In the current literature, it seems that theories can be chosen to explain why an intervention does or does not work. Sometimes they are offered as an excuse or an isolated explanation.
- Is this fair – especially if the same theory has not been used to design or implement the intervention?
- Does this confuse or distort the responsible use of theory in research?
- Should theory be used faithfully and responsibly in designing and implementing interventions before it can inform evaluation?
If we recognise the power of theories (self-efficacy , adult learning) to explain why certain behaviours (regular exercise, healthy eating) create specific outcomes (fitness, weight loss), then should we expect in high quality research, that the theory has been faithfully used at all stages of designing, implementing and evaluating and intervention? In the same way that poor understanding of basic biochemistry may distort results from drug studies, does a poorly used theory also confuse and distort explanations of complex interventions?
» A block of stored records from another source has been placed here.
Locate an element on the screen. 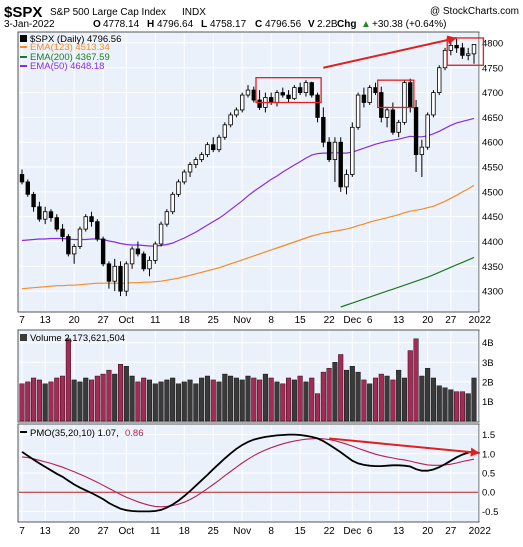  x-tick-label: 25 is located at coordinates (214, 320).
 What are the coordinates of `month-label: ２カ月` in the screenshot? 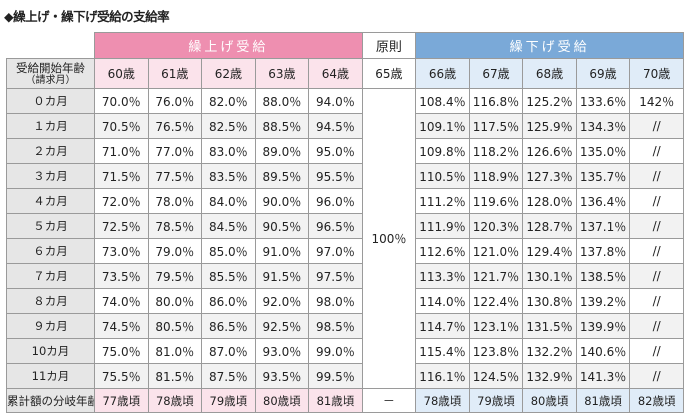 It's located at (50, 151).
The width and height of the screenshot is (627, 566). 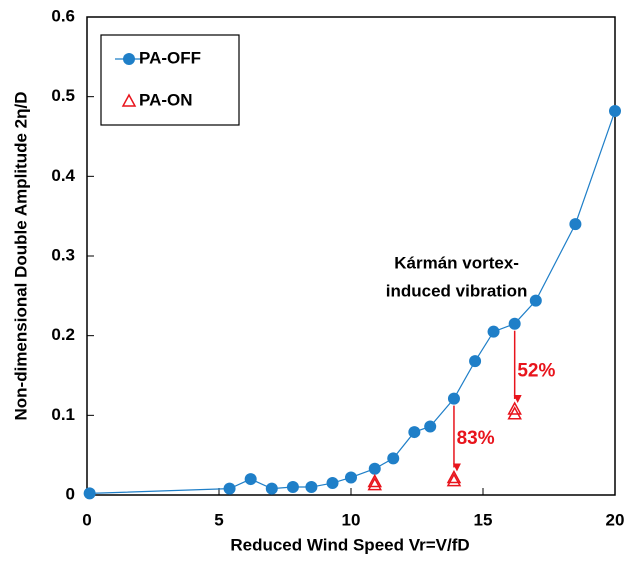 I want to click on annotation: 52%, so click(x=536, y=372).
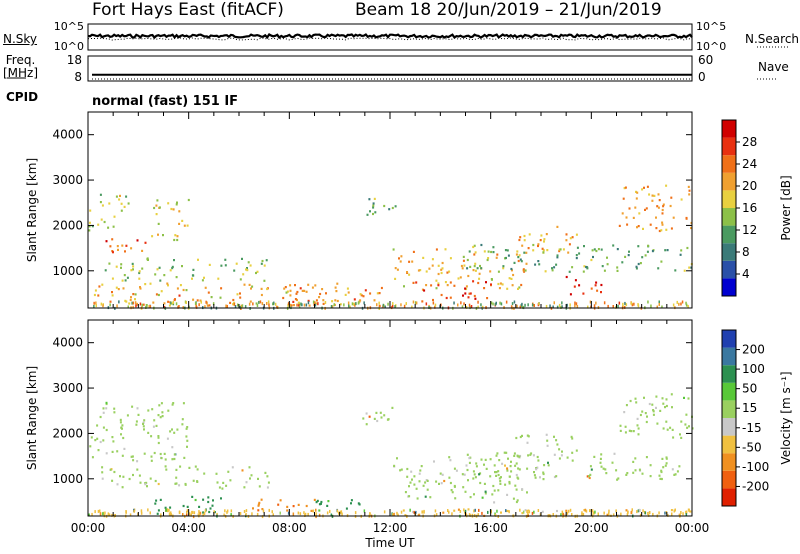 The height and width of the screenshot is (554, 800). I want to click on colorbar-segment, so click(729, 356).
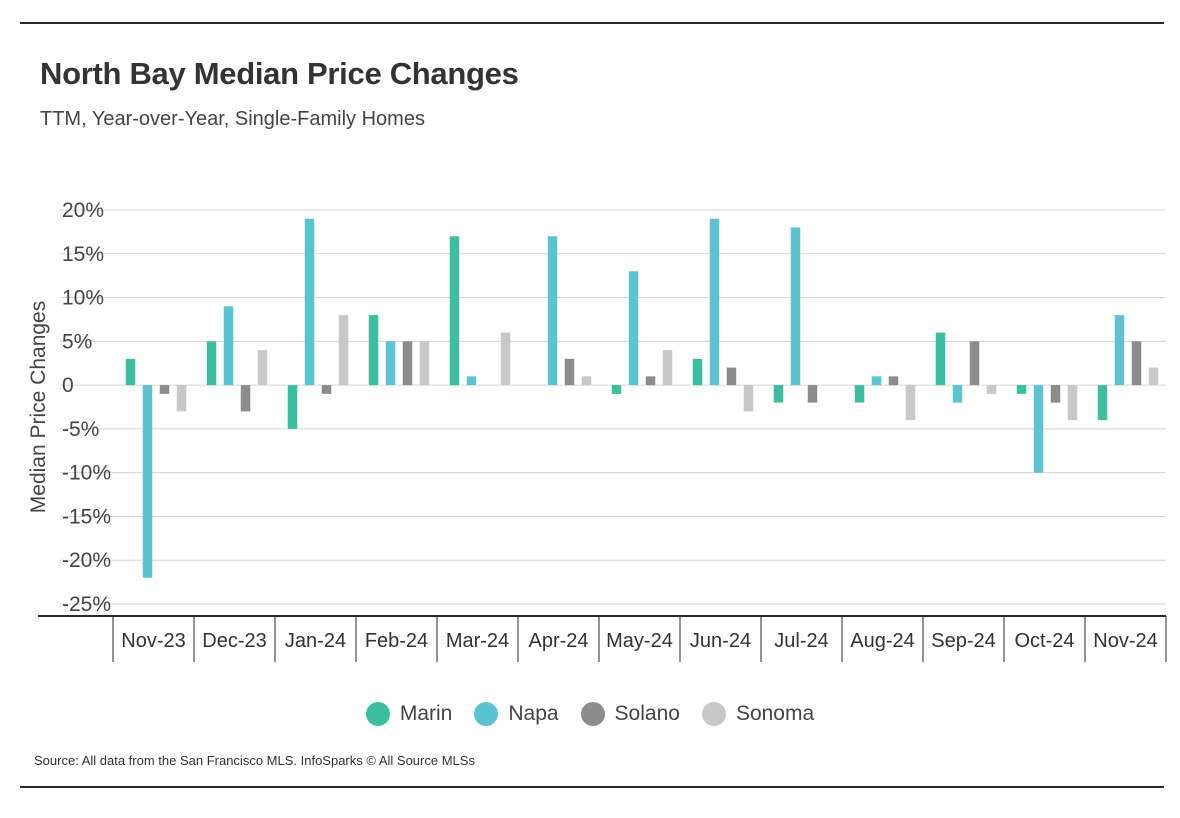 Image resolution: width=1180 pixels, height=818 pixels. I want to click on legend-label: Sonoma, so click(775, 714).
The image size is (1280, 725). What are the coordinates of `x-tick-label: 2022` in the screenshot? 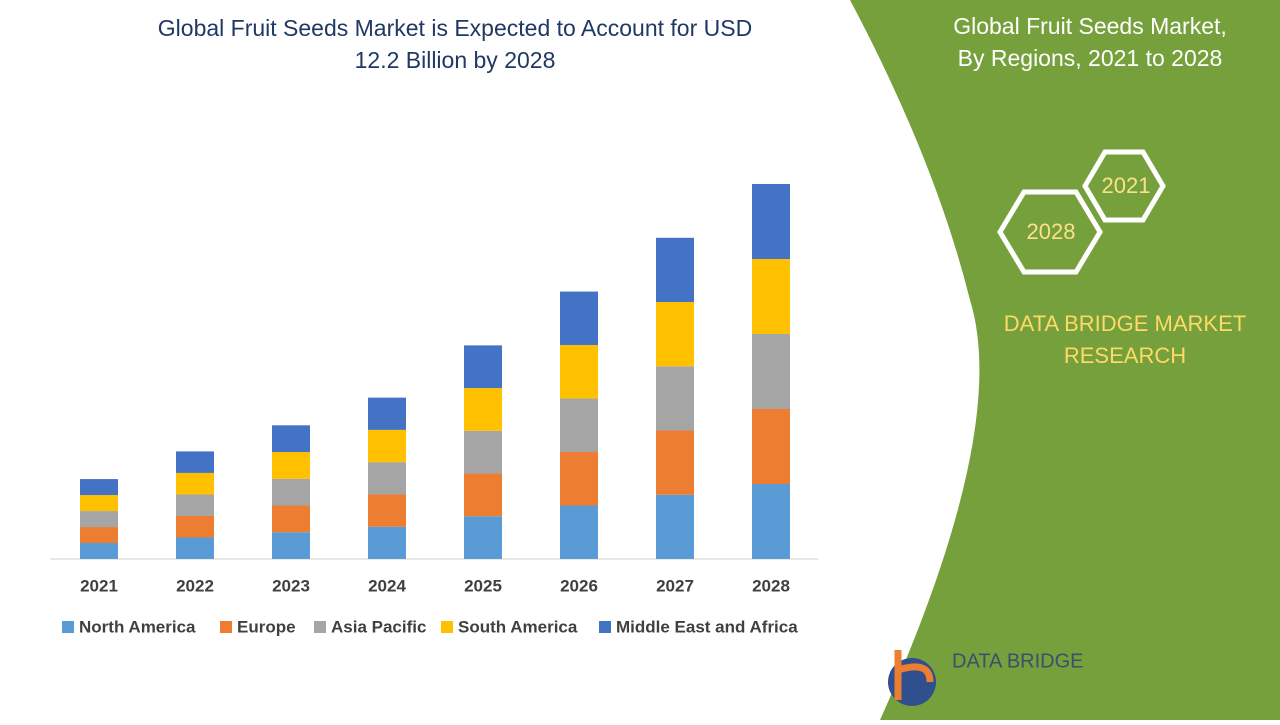 It's located at (195, 586).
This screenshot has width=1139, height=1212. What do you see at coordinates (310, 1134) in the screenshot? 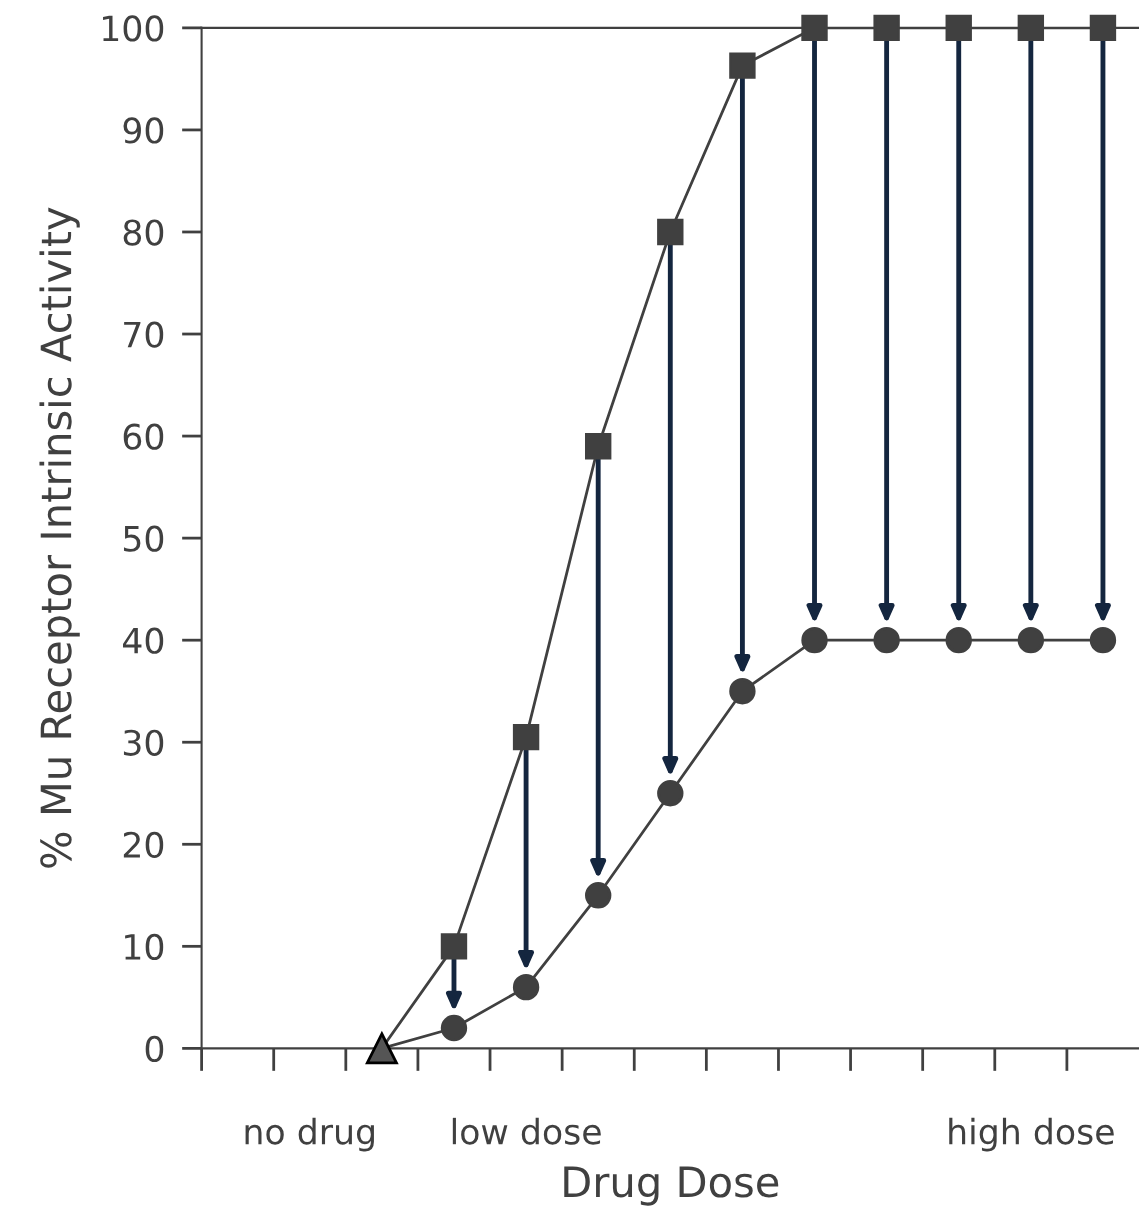
I see `x-tick-label: no drug` at bounding box center [310, 1134].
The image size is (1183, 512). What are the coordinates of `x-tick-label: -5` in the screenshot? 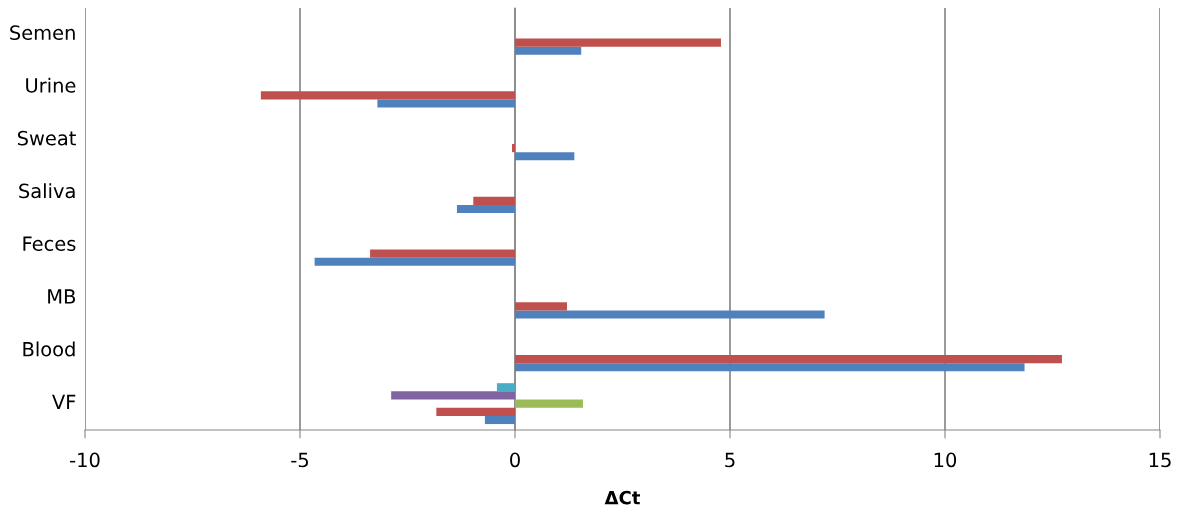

The concept of fidelity was recently introduced for implementing complex interventions. It was suggested that the way the intervention was delivered could influence intended outcomes. Specifically, five elements were identified that could be measured: adherence, exposure, quality, participant responsiveness and programme differentiation. Through measurement, it can be determined how faithfully the implementation was delivered. It was suggested that there could be more confidence in attributing outcomes to faithfully implemented complex interventions.
Using similar arguments, we may be able to be more confident in using theories to explain and predict outcomes if they are consistently and transparently used to explain why and how complex interventions should be designed, delivered and evaluated.
The next challenge is how do we identify and measure the faithful use of theory in designing, delivering and evaluating complex interventions?